Mittwoch, 19. November 2008

Hauptsache Daddeln















Hauptsache Daddeln. Süchtige Onlinespieler ordnen ihr übriges Leben komplett dem Geschehen auf dem Bildschirm unter. Foto: Gehirn&Geist/Yannik Wegner

Erste deutsche Ambulanz für Computerspielsüchtige startet mit guter Erfolgsquote

Aus: Gehirn&Geist, Dezember 2008

Im März 2008 eröffnete die Mainzer Uniklinik die erste deutsche Ambulanz für Computerspielsüchtige. Die ersten Behandlungsergebnisse wurden jetzt im Psychologiemagazin Gehirn&Geist (Heft 12/2008) veröffentlicht. Wie der Ambulanzleiter Klaus Wölfling berichtet, haben 24 Patienten ihre Therapie abgeschlossen: »14 waren zum Ende abstinent, weitere fünf haben zumindest ihre Spieldauer eingeschränkt und führen wieder ein Leben außerhalb der virtuellen Welt.« Allein das tägliche Daddeln selbst gelte noch nicht als Sucht, sagt Wölfling. Entscheidend sei vielmehr, dass die Betroffenen nicht mehr spielen, weil es ihnen Spaß macht, sondern weil sie nicht mehr anders können. Infolgedessen bekommen sie Probleme in Schule oder Beruf, verlieren alle anderen Interessen und ziehen sich von Freunden und Familie zurück.

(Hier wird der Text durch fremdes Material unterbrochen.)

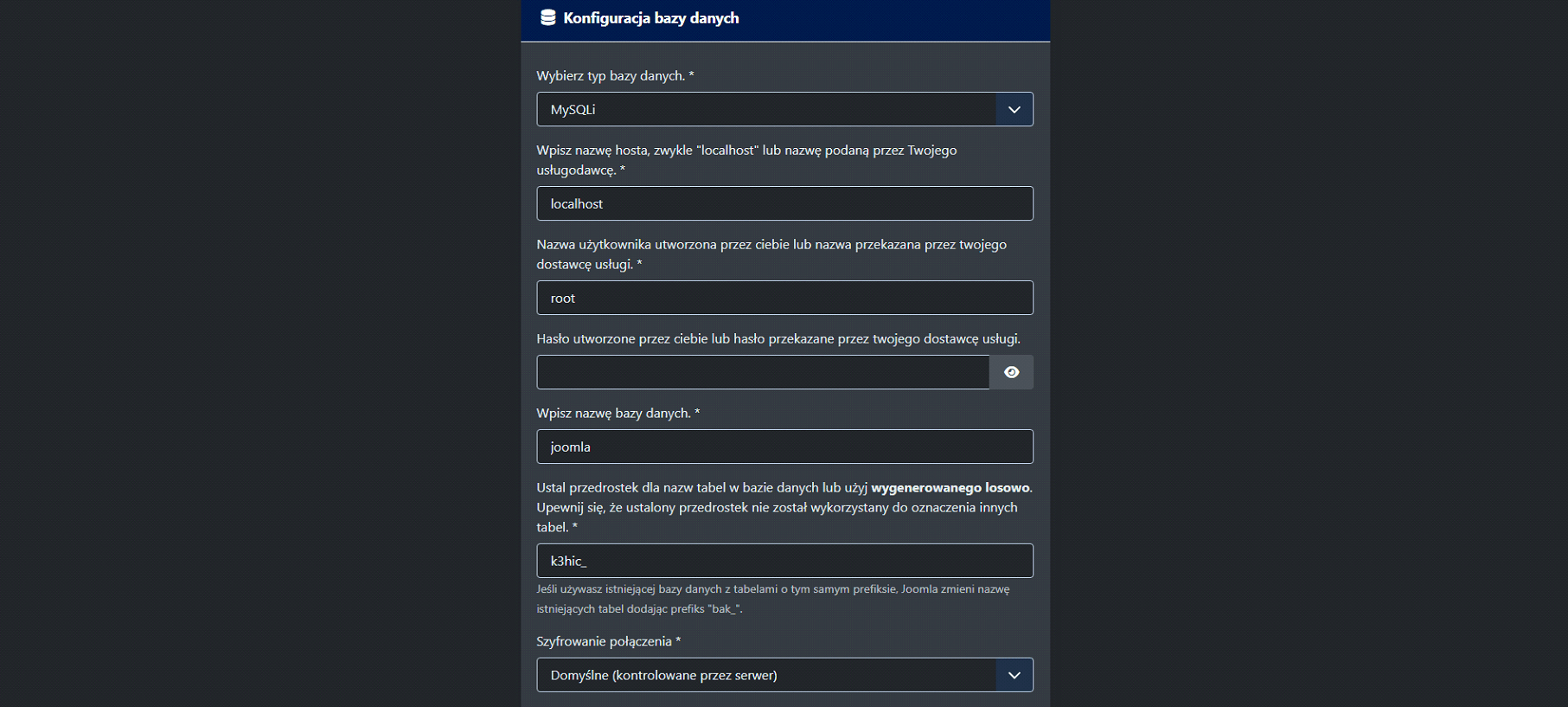Expand the Domyślne encryption dropdown

point(765,675)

Der Psychologe fordert, auf der Verpackung von bestimmten Onlinespielen Warnhinweise anzubringen, die Neueinsteiger über das Suchtpotenzial aufklären. Besonders hoch liege das Risiko bei den »Massively Multiplayer Online Role-playing Games« – Onlinerollenspiele wie zum Beispiel »World of Warcraft«, in deren virtuellen Welten die Spieler mit fiktiven Figuren (Avataren) interagieren. Weil sich die virtuellen Aufgaben der Spielfiguren nicht allein bewältigen lassen, schließen sich die Spieler meist in Gruppen zusammen. So entsteht ein sozialer Druck, zu bestimmten Zeiten am Rechner zu sitzen. Die Investition wird belohnt mit Erfolgserlebnissen, Anerkennung und Zugehörigkeitsgefühlen – was einigen Spielern in der realen Welt fehlt.

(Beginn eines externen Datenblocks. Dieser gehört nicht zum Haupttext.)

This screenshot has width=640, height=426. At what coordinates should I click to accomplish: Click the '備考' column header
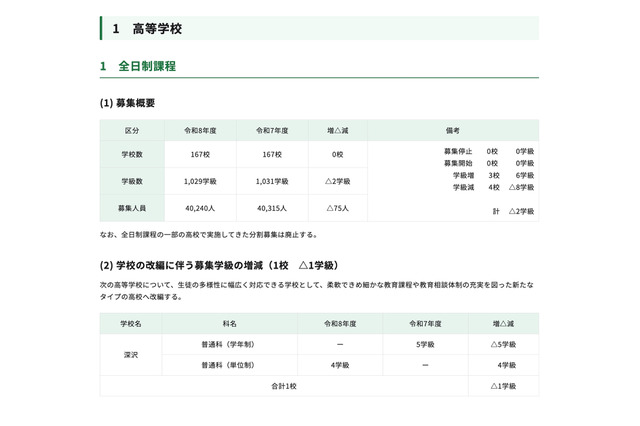[452, 130]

Wenn das Abtauchen in die Parallelwelt die einzig verfügbare Strategie darstellt, mit der sich Stress und Ärger im Alltag bewältigen lassen, ist professionelle Hilfe nötig. Wölfling empfiehlt den Eltern betroffener Kinder und Jugendlicher, von einem abrupten Spielverbot abzusehen. Stattdessen sollten sie in Gesprächen auf Augenhöhe herausfinden, welche Bedürfnisse der Nachwuchs im Spiel befriedigt, um zu alternativen Aktivitäten zu ermutigen, die dieselbe Funktion erfüllen. Nach demselben Prinzip lernen auch die Patienten in der Mainzer Ambulanz, ihrem Verlangen zu widerstehen. Zuvor analysieren sie ihr Suchtverhalten: Welche Gedanken und Gefühle treten vor und nach dem Spielen auf und wie wirkt es sich kurz- und langfristig aus? Ziel der Therapie ist nicht die Abstinenz von Internet oder PC, sondern allein vom betreffenden Spiel, erklärt der Ambulanzleiter.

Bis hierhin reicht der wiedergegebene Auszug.